● **Exercise objective**
Copy every item below line for line, changing nothing.

Source items:
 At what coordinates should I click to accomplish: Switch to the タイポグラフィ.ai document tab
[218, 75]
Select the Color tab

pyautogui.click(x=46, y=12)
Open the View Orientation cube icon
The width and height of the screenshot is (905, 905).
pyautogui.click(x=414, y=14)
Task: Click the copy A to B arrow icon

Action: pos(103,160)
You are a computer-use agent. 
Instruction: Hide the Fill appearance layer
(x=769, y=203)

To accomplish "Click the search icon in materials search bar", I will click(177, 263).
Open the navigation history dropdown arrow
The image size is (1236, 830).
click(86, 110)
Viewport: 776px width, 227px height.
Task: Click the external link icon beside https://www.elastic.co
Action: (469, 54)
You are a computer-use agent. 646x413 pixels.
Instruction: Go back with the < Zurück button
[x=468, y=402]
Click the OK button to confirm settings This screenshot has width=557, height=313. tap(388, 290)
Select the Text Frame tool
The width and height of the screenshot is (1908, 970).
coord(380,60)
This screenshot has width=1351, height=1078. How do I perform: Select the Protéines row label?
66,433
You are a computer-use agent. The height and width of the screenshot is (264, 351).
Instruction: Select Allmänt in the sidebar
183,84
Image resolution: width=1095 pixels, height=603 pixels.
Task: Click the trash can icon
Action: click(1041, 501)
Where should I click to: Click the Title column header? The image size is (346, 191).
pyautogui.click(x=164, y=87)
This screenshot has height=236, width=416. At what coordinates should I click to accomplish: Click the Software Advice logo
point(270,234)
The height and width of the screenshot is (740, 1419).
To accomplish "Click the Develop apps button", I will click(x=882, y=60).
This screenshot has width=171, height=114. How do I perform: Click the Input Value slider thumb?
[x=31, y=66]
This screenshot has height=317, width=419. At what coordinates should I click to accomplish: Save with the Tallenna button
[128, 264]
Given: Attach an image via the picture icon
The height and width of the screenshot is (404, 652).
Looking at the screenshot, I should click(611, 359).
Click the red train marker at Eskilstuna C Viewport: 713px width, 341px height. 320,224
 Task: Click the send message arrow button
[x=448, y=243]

● **Exercise output**
 At what coordinates should I click to accomplish: Switch to the タイポグラフィ.ai document tab
[218, 75]
Select the Color tab

pyautogui.click(x=46, y=12)
Open the View Orientation cube icon
The width and height of the screenshot is (905, 905).
pyautogui.click(x=414, y=14)
Task: Click the copy A to B arrow icon

Action: pos(103,160)
You are a computer-use agent. 
Instruction: Hide the Fill appearance layer
(x=769, y=203)

To accomplish "Click the search icon in materials search bar", I will click(177, 263).
Open the navigation history dropdown arrow
The image size is (1236, 830).
click(86, 110)
Viewport: 776px width, 227px height.
Task: Click the external link icon beside https://www.elastic.co
Action: (469, 54)
You are a computer-use agent. 646x413 pixels.
Instruction: Go back with the < Zurück button
[x=468, y=402]
Click the OK button to confirm settings This screenshot has width=557, height=313. tap(388, 290)
Select the Text Frame tool
The width and height of the screenshot is (1908, 970).
coord(380,60)
This screenshot has width=1351, height=1078. How do I perform: Select the Protéines row label?
66,433
You are a computer-use agent. The height and width of the screenshot is (264, 351).
Instruction: Select Allmänt in the sidebar
183,84
Image resolution: width=1095 pixels, height=603 pixels.
Task: Click the trash can icon
Action: click(1041, 501)
Where should I click to: Click the Title column header? The image size is (346, 191).
pyautogui.click(x=164, y=87)
This screenshot has height=236, width=416. At what coordinates should I click to accomplish: Click the Software Advice logo
point(270,234)
The height and width of the screenshot is (740, 1419).
To accomplish "Click the Develop apps button", I will click(x=882, y=60).
This screenshot has width=171, height=114. How do I perform: Click the Input Value slider thumb?
[x=31, y=66]
This screenshot has height=317, width=419. At what coordinates should I click to accomplish: Save with the Tallenna button
[128, 264]
Given: Attach an image via the picture icon
The height and width of the screenshot is (404, 652).
Looking at the screenshot, I should click(611, 359).
Click the red train marker at Eskilstuna C Viewport: 713px width, 341px height. 320,224
 Task: Click the send message arrow button
[x=448, y=243]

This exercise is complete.